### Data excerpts
####

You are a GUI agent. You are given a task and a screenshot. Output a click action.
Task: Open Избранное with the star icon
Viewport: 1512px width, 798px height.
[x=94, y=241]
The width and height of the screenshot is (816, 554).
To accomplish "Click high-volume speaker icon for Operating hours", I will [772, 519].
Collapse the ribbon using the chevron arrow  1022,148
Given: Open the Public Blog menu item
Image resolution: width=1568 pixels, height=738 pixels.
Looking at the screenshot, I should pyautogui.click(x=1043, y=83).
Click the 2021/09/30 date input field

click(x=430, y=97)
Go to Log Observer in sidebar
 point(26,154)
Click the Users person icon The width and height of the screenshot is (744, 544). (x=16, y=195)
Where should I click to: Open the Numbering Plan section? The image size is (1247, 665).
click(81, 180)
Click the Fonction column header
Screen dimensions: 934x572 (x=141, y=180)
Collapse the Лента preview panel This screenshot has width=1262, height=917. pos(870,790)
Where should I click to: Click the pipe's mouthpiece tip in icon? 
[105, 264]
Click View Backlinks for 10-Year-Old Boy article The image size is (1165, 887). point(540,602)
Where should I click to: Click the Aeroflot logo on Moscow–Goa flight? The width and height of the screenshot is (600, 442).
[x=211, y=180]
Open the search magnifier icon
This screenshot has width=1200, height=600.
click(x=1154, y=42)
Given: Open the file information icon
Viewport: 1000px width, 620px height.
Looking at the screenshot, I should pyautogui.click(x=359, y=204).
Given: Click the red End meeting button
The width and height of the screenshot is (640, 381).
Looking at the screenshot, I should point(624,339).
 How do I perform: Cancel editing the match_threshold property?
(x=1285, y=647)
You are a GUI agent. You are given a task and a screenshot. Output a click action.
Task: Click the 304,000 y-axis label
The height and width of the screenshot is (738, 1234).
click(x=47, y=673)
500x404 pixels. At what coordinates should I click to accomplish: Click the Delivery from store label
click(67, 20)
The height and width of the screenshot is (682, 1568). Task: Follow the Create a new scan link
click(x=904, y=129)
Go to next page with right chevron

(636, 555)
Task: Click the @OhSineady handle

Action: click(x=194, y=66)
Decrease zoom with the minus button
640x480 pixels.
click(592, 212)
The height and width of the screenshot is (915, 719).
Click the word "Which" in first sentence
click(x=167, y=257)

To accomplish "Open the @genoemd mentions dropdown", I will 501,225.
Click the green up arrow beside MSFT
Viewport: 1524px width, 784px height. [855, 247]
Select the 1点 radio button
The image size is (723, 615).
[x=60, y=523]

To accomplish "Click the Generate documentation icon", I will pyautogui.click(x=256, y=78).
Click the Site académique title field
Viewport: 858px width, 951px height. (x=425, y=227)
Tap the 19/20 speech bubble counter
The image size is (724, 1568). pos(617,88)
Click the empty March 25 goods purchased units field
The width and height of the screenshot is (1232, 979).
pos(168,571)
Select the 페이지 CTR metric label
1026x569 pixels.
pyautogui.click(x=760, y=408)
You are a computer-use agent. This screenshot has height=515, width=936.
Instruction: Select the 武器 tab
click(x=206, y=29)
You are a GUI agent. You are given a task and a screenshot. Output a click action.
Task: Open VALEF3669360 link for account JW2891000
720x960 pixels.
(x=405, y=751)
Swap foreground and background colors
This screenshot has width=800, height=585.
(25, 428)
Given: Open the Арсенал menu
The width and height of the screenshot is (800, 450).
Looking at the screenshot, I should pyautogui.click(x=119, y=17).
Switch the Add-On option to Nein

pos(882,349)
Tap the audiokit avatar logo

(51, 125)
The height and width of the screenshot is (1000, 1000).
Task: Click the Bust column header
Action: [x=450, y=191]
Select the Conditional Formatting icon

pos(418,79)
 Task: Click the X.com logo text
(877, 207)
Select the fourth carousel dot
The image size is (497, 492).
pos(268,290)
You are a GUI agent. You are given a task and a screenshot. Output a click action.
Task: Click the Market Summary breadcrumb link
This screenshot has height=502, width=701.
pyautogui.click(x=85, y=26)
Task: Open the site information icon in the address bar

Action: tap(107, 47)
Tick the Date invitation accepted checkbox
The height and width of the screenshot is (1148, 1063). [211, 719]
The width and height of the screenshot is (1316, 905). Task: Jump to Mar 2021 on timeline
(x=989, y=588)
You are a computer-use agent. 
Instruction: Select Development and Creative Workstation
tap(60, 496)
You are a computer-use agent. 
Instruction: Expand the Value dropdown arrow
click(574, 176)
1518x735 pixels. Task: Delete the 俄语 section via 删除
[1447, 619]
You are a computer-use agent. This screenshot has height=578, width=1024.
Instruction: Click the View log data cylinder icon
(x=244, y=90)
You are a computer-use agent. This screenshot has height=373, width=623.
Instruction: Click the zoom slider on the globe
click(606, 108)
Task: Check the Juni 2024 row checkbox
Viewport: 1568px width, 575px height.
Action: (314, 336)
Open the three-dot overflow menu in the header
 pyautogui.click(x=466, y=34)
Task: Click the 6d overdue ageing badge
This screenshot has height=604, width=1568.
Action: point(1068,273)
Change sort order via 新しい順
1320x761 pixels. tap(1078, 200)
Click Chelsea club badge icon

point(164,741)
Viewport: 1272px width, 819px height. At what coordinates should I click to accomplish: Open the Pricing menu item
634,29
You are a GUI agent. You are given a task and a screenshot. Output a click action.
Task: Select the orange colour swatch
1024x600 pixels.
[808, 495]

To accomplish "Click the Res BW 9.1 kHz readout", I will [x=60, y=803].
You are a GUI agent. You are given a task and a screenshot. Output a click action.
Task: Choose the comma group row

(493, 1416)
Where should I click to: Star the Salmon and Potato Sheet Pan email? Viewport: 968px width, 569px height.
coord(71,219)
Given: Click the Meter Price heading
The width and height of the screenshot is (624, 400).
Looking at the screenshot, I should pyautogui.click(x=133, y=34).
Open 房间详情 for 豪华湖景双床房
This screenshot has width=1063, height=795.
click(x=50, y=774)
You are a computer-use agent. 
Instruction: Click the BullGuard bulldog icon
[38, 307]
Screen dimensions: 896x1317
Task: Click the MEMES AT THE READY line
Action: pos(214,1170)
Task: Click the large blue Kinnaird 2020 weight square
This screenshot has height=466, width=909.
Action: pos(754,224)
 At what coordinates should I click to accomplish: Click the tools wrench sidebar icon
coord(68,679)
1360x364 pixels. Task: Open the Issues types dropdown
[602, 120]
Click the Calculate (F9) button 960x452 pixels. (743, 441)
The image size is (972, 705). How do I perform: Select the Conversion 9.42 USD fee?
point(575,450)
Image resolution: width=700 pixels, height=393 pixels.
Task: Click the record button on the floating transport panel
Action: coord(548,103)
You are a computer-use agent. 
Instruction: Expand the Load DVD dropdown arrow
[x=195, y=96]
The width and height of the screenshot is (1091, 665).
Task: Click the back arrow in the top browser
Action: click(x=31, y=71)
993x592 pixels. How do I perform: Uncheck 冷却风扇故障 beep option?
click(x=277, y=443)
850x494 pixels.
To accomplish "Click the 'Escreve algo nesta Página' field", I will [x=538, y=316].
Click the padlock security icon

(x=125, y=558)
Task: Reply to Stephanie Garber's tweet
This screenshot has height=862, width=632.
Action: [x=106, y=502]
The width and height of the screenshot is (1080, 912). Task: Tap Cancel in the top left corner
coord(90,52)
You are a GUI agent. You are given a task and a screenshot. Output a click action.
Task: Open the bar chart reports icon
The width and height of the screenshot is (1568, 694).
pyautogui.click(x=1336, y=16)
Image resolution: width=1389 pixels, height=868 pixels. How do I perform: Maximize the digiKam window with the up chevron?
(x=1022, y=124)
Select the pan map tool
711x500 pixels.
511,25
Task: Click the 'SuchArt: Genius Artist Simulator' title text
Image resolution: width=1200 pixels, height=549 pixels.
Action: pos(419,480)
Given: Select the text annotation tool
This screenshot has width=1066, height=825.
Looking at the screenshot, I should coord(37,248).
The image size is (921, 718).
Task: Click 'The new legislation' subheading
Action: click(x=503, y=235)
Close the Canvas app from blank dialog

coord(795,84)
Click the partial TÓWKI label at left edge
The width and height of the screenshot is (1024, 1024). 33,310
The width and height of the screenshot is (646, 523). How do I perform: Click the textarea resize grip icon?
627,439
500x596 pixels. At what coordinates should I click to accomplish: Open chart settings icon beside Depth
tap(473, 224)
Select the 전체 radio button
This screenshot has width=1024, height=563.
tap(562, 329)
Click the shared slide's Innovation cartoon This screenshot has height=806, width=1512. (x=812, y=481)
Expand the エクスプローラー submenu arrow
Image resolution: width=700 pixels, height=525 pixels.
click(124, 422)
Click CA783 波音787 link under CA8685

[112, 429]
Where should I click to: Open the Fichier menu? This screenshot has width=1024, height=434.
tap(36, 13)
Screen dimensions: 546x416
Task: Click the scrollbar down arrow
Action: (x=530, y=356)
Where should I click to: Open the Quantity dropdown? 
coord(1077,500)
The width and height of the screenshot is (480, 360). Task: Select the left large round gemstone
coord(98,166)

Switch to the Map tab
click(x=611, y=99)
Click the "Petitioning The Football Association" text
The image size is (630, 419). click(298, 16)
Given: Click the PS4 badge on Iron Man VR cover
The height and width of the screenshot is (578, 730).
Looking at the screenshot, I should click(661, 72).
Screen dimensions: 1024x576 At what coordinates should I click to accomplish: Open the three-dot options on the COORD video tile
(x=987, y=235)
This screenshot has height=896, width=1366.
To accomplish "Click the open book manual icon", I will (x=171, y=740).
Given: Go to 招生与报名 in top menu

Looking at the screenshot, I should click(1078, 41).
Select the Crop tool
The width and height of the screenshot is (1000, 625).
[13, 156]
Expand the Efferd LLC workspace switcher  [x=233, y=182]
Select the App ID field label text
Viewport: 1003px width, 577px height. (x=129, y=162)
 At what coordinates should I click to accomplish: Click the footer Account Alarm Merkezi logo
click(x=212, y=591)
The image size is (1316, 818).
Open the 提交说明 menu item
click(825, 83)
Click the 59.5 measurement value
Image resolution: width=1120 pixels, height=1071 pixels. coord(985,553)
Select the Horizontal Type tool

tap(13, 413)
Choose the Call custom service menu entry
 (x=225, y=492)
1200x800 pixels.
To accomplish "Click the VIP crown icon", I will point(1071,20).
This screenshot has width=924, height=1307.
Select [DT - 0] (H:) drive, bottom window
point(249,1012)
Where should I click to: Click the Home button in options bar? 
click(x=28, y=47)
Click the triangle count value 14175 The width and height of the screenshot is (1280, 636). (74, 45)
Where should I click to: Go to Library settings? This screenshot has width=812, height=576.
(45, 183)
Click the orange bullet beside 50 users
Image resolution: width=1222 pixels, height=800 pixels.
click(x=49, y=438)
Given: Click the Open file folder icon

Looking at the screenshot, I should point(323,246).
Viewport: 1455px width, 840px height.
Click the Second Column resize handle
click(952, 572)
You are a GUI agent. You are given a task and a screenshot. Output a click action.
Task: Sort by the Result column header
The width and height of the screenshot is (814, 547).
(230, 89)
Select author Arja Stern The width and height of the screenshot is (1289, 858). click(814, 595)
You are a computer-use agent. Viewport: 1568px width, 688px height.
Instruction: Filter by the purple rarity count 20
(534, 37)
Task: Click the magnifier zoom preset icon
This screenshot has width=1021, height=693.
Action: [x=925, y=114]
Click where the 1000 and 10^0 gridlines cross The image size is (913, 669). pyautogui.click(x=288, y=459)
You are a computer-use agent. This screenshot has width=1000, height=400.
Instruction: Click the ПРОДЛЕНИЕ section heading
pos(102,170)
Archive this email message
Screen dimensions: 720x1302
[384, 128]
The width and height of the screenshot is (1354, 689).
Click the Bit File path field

####

### Work task
Look above for the line that contains "This screenshot has width=1021, height=693.". Starting there, transcribe every line exactly until you have copied the line that contains "has width=1000, height=400.".

### Response to the exercise
This screenshot has width=1021, height=693.
Action: [x=925, y=114]
Click where the 1000 and 10^0 gridlines cross The image size is (913, 669). pyautogui.click(x=288, y=459)
You are a computer-use agent. This screenshot has width=1000, height=400.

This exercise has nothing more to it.